Ce sujet en appelle un autre : les données. Les radars et autres GPS produisent des données en nombre croissant ; tout le problème est de savoir qui les détient et comment elles sont utilisées. J'ai créé un groupe de travail associant les professionnels, car prenons garde : c'est un enjeu qui représente plusieurs millions de dollars.

La position de la France sur la pêche est très claire, monsieur Stéphane Buchou : il n'est pas question que ce secteur soit la variable d'ajustement des négociations sur le Brexit – et c'est d'ailleurs le cas jusqu'ici. Ensuite, j'ai répété hier avec mes homologues européens qu'il n'est pas non plus question que certains pays jouent aux petits malins en négociant directement avec les Britanniques, comme le font déjà certains pavillons et certaines pêcheries privées. Si l'Europe parle d'une seule et même voix – celle de M. Michel Barnier – et si la pêche n'est pas une variable d'ajustement, alors de nouvelles négociations s'ouvriront assez rapidement. Les côtes britanniques ne sont qu'à vingt-deux kilomètres de Boulogne-sur-Mer : il va de soi que des accords économiques devront être conclus. En cas d'interdiction de pêche dans les eaux territoriales du Royaume-Uni, nous prendrons naturellement des mesures, arrêt temporaire et autres – j'ai récemment réuni l'ensemble des acteurs de la filière sur cette question –, mais nous n'en sommes pas là. À ce stade, les Britanniques n'envisagent pas cette option, comme l'a dit mon homologue britannique M. Michael Gove.

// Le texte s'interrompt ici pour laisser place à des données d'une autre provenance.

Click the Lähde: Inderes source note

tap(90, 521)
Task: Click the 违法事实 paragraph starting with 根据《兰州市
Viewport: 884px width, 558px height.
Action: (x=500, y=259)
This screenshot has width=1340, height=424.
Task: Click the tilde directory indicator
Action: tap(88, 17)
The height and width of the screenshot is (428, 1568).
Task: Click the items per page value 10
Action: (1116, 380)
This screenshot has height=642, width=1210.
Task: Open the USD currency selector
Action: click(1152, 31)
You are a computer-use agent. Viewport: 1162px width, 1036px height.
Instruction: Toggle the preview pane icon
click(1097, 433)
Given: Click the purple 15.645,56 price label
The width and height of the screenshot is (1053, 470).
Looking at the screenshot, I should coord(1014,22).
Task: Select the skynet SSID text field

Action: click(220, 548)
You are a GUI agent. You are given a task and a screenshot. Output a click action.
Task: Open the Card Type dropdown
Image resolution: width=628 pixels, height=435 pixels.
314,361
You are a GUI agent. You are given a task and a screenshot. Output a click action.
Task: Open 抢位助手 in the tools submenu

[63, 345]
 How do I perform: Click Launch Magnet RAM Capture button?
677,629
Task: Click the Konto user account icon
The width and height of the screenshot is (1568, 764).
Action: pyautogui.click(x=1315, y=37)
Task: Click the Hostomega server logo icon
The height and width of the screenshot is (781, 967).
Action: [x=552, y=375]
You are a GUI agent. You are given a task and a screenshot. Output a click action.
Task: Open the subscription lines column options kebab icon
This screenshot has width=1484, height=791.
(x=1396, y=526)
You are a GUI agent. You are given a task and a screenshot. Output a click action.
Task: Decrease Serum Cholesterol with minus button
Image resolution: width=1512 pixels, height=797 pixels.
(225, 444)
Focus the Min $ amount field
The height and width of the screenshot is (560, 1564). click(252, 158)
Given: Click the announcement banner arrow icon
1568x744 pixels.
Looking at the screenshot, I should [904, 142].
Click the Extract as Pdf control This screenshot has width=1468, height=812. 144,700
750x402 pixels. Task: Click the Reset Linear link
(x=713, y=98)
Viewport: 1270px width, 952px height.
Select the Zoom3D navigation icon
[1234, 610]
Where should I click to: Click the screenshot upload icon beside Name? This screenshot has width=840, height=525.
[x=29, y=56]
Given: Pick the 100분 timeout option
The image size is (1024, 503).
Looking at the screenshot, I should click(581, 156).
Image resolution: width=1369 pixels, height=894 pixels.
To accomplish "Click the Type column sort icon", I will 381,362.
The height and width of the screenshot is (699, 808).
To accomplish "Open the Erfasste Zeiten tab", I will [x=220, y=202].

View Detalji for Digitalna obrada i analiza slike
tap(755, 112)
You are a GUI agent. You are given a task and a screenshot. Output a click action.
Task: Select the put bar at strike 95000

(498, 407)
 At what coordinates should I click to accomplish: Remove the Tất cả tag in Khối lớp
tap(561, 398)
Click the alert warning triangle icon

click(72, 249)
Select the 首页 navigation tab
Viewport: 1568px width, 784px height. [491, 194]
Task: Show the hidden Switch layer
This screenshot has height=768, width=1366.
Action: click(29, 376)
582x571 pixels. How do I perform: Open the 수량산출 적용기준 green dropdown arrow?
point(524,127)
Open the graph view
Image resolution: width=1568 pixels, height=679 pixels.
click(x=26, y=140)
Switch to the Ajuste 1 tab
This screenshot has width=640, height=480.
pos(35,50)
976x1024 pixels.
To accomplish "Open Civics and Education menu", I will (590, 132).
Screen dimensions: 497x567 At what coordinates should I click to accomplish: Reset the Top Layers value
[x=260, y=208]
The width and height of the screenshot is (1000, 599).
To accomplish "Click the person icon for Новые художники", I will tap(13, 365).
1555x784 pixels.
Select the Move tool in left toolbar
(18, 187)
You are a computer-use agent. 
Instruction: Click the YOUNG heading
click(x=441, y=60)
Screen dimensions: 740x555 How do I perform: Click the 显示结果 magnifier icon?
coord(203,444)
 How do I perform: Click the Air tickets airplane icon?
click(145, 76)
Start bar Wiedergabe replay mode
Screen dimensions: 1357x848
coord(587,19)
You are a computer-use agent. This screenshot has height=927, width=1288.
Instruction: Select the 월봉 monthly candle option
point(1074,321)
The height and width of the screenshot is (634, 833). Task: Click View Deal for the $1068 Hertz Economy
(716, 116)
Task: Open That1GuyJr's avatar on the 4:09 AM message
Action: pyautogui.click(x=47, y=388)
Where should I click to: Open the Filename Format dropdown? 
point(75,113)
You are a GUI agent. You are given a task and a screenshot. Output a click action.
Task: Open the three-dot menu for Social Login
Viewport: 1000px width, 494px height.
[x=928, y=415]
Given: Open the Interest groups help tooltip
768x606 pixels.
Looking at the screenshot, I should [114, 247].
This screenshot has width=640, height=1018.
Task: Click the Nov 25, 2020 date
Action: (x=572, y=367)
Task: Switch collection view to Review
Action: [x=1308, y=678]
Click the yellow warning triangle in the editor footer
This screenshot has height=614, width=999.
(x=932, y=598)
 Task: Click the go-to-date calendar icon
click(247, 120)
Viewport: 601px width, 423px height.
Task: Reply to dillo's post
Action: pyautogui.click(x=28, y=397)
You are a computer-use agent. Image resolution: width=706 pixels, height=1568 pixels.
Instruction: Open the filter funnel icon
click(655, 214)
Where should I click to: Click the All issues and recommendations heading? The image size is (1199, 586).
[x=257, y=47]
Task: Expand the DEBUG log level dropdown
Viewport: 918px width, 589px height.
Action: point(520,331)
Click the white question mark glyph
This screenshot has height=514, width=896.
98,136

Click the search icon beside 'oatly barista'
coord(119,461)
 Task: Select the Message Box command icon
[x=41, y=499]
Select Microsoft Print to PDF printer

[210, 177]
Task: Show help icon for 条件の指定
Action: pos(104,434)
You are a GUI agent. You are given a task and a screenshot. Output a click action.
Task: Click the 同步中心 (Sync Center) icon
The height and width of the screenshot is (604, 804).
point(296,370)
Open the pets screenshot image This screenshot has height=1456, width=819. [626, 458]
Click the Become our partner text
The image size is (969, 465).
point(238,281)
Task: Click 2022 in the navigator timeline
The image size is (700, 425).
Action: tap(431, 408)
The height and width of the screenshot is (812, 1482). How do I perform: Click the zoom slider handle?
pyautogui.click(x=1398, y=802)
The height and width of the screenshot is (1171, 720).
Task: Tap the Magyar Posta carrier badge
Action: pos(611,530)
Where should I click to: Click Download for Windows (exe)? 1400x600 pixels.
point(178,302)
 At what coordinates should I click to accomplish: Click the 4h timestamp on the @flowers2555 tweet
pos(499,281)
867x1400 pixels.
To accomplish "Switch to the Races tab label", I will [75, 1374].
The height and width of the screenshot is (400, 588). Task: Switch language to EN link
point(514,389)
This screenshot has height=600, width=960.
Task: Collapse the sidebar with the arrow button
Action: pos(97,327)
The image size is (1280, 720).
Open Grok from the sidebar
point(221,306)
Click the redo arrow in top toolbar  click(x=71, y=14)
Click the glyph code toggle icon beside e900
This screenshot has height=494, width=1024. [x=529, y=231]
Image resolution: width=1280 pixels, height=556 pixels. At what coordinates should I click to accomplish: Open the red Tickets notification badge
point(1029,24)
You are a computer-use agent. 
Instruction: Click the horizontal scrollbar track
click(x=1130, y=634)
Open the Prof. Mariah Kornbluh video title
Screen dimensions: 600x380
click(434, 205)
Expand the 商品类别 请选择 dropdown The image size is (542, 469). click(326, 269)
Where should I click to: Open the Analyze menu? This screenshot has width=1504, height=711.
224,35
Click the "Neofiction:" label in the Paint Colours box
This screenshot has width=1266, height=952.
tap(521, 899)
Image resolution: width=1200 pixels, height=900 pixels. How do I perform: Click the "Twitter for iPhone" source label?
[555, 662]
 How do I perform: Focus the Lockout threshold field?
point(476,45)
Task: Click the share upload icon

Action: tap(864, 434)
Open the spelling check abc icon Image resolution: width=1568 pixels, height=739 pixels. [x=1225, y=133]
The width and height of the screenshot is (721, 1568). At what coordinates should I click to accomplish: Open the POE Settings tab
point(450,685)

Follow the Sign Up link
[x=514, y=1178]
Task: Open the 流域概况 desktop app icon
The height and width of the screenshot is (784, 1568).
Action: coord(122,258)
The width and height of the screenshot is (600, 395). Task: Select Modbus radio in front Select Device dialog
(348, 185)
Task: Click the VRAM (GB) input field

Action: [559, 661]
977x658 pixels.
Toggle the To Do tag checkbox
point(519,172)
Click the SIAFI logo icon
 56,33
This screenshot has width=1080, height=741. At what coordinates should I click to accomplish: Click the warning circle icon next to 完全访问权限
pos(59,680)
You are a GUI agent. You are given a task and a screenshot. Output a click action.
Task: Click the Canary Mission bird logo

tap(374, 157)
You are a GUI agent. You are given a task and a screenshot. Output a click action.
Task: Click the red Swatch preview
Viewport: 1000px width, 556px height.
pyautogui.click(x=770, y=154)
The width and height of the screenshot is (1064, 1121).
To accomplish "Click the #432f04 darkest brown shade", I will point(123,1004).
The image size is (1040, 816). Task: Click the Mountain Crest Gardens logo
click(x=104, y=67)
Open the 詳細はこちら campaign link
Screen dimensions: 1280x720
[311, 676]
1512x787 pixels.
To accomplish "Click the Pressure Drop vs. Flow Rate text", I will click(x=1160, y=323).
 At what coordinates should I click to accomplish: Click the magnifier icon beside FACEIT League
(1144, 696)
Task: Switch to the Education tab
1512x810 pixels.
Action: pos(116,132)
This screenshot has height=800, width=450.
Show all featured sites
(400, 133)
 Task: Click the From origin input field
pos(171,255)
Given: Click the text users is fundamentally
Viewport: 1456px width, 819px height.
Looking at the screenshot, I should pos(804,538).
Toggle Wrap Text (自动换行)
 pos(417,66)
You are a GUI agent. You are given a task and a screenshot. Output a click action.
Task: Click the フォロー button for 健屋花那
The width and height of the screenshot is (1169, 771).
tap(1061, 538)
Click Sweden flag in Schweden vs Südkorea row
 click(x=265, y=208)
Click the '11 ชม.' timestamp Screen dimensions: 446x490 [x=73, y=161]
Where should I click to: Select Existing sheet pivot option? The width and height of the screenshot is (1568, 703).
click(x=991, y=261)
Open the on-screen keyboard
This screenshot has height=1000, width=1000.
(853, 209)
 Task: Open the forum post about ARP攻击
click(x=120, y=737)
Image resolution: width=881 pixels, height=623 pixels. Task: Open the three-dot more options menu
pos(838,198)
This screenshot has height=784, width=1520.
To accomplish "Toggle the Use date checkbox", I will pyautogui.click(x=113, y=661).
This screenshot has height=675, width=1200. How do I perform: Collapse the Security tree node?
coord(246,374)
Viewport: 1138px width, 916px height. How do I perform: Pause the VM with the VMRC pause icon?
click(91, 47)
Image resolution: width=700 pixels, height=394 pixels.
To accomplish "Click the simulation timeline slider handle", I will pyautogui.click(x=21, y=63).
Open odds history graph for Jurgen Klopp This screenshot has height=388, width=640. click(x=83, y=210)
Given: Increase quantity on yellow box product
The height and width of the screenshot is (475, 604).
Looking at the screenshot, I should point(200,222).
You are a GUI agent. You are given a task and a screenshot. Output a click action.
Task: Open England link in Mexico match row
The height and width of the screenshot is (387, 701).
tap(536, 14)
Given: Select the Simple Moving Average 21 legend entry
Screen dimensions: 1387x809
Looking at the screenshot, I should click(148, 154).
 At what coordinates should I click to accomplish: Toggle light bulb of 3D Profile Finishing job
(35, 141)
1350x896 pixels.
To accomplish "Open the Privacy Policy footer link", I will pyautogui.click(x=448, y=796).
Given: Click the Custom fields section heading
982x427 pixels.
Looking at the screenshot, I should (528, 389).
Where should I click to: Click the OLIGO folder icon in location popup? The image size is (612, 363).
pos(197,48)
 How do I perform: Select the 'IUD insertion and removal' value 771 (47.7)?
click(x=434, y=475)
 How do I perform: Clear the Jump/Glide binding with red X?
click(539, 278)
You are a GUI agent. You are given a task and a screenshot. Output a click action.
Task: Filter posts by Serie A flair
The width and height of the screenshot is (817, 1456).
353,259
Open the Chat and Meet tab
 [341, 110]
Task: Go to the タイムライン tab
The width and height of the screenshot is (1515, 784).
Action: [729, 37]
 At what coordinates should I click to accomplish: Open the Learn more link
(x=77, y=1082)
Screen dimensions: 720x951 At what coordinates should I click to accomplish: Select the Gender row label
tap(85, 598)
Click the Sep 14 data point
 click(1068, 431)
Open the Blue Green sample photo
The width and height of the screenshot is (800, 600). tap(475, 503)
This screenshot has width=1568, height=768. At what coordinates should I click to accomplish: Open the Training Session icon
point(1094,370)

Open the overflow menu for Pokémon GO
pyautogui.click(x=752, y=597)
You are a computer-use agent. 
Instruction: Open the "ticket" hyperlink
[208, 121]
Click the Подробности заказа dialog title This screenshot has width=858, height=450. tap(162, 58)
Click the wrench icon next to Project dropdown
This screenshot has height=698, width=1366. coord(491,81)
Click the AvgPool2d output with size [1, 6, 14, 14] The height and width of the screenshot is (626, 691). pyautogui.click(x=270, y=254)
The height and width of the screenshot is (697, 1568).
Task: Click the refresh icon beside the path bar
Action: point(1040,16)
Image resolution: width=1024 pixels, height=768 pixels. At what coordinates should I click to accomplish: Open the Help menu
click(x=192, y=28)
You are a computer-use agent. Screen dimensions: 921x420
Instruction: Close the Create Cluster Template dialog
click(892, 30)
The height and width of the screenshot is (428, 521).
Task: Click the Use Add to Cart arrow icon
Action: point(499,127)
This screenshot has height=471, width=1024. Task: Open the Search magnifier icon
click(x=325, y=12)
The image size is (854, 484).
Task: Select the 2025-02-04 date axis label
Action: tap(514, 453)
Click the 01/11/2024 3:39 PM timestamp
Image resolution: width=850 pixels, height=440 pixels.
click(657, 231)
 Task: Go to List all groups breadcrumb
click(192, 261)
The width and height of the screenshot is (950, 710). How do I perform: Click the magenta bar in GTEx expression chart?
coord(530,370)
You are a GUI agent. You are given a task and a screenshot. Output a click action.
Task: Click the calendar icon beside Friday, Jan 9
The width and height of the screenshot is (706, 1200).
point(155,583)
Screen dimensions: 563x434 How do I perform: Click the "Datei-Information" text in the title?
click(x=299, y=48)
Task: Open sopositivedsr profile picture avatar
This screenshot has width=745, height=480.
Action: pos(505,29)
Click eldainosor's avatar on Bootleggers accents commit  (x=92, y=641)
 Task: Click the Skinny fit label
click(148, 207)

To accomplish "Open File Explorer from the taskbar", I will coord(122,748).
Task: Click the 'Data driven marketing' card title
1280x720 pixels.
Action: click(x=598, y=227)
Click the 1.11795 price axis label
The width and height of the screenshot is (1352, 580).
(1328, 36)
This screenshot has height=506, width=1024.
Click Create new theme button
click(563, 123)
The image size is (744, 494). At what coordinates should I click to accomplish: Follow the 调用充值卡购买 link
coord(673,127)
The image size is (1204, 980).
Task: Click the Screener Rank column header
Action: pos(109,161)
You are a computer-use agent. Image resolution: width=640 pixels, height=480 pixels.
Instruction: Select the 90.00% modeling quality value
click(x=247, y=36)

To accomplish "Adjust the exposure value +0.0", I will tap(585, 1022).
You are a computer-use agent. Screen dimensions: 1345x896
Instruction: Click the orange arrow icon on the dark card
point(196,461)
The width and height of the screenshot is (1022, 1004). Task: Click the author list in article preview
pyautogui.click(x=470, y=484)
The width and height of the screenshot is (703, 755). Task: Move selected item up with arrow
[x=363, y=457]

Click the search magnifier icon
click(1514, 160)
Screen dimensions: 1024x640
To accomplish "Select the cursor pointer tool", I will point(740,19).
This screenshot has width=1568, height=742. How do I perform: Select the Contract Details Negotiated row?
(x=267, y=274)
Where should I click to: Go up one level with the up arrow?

Nous sommes néanmoins face à une autre difficulté : la plupart des poissons venus du Royaume-Uni sont transformés dans des entreprises françaises, ce qui nous pose un autre problème. Nous sommes donc mobilisés. Notre responsabilité collective nous commande de tout faire pour éviter le pire, c'est-à-dire qu'il se fasse tout et n'importe quoi au point que des conflits éclatent entre pêcheurs français et pêcheurs britanniques.

Je rappelle que sur la question de la pêche électrique, nous avons gagné. En revanche, pour ce qui est de l'obligation de débarquement, à laquelle cette commission est favorable, les pêcheurs ne sont absolument pas d'accord. Nous avons cependant mené une réflexion l'hiver dernier sur les totaux admissibles de captures (TAC) et les quotas de pêche avec les pêcheurs français.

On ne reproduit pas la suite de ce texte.